Could anyone donate to a reuse center?

Yes! Some items you might have from a home remodeling project could be donated, such as: leftover pieces of building materials. Tools, lawn and garden equipment, furniture or even working appliances are items that someone might use. Call your local reuse center and ask about their guidelines for donations.

A free reuse center?

Some communities have free reuse centers. Clean and workable/usable items are donated here for use by anyone that needs them. Donate some of your leftover home-improvement items and while you're there check around and see if there is something you might take home for your own use. Some basic rules apply: Keep the place neat and organize your donated items for others to view.
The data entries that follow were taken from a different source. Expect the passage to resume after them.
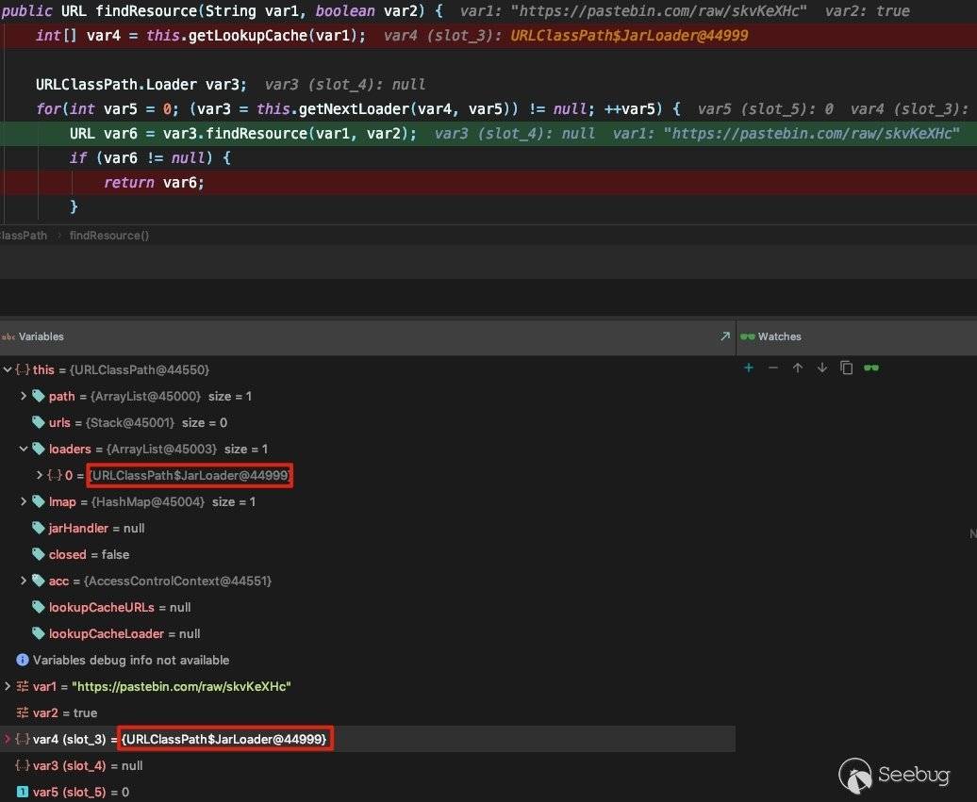Expand the path ArrayList node
The height and width of the screenshot is (802, 977).
coord(24,396)
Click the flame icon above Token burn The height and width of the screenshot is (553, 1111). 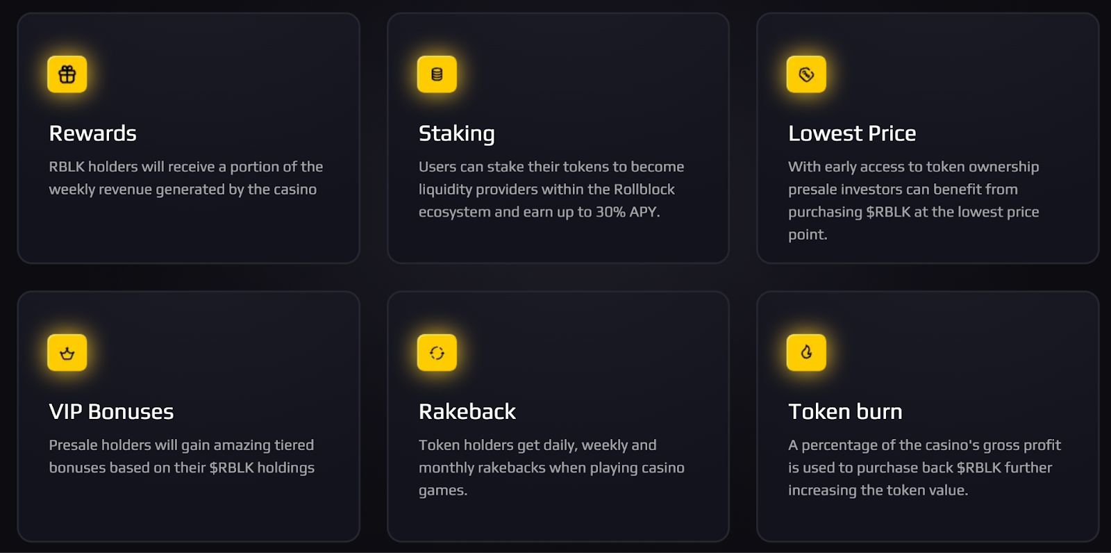point(806,353)
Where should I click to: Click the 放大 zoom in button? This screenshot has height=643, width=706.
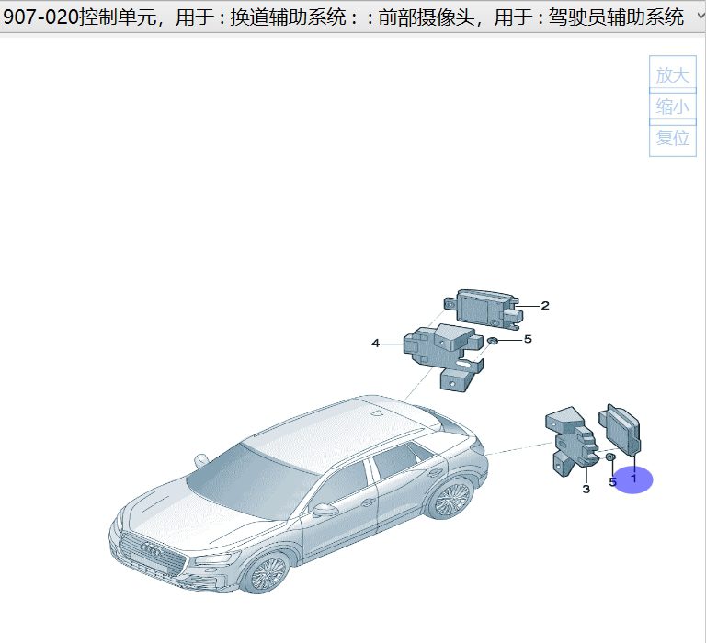point(672,74)
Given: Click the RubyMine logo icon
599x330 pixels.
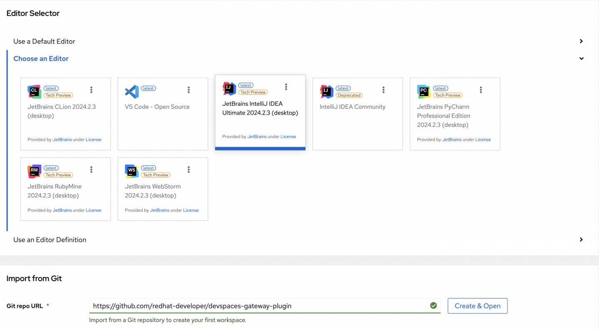Looking at the screenshot, I should coord(34,171).
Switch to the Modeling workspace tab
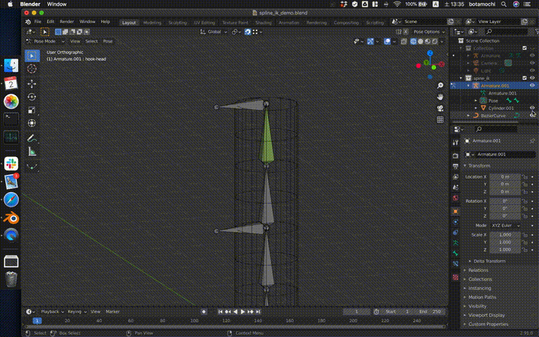The image size is (539, 337). pos(152,22)
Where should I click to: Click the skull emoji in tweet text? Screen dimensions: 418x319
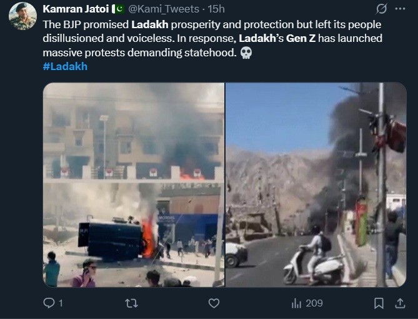246,53
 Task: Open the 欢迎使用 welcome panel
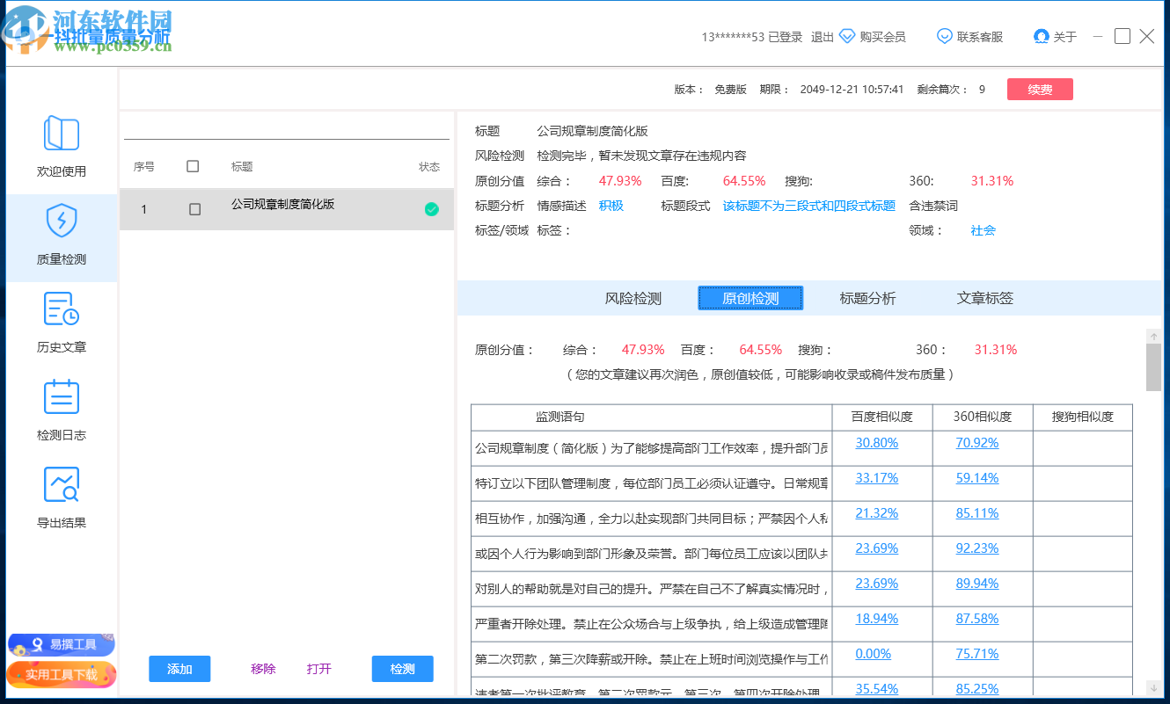62,149
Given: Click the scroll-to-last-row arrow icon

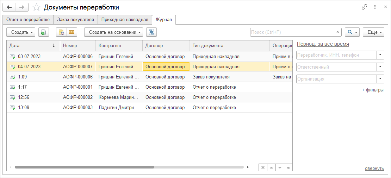Looking at the screenshot, I should 288,167.
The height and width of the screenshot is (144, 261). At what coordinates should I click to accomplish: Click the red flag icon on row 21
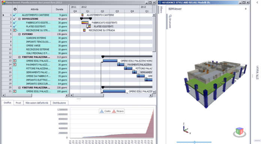(x=15, y=91)
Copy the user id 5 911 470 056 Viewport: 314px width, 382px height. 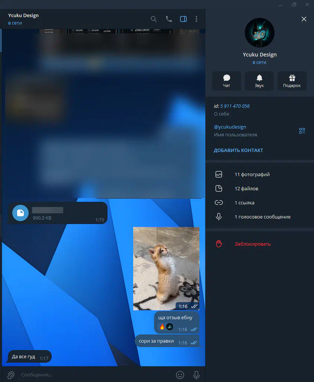click(235, 106)
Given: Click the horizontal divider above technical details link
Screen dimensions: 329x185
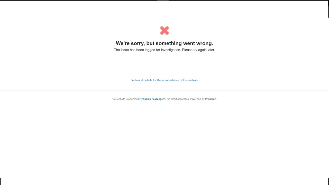Looking at the screenshot, I should (x=165, y=71).
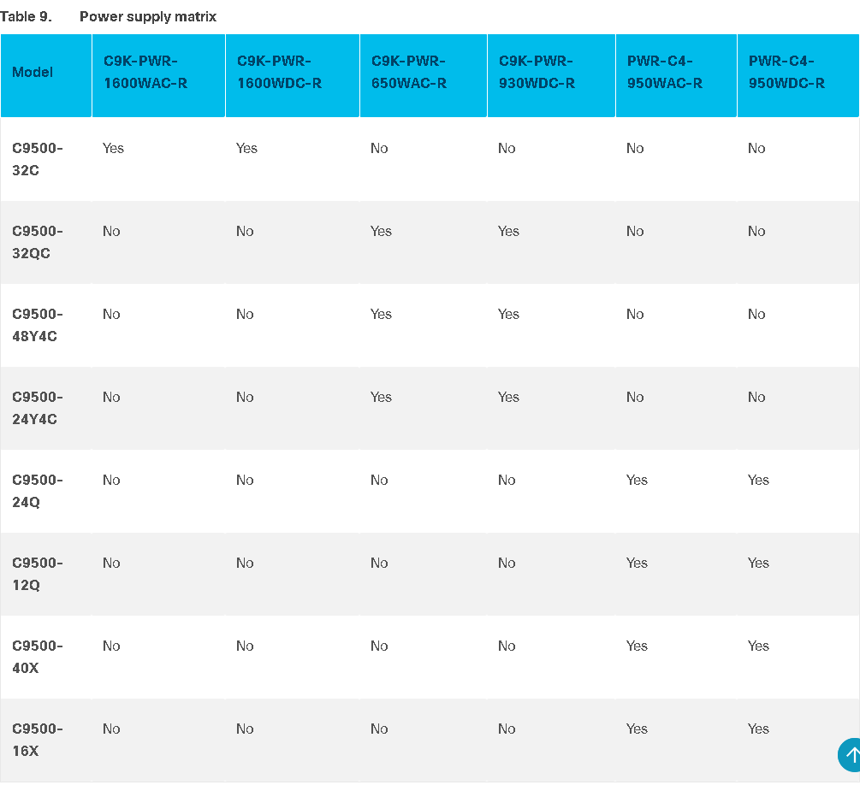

Projects for reuse center items!

Items that are no longer usable to someone else could come in handy in your green growing adventures. Those old donated wood frame windows from a remodeling project could be used in a back-yard cold frame. Make the whole thing yourself. A simple wood frame box with no top and no bottom could easily be put together with lumber scraps. Use old window frames as suncatcher lids. Adjust the temperature manually by lifting the windows on warm days and leaving them closed when it's cold. If your area is windy, add some hinges and latches, and look for them used at the reuse center. Your bottomless cold frame sits directly on the ground and the young seedlings grow inside. When it's planting time you'll have your favorite vegetable plants ready to set out in the garden.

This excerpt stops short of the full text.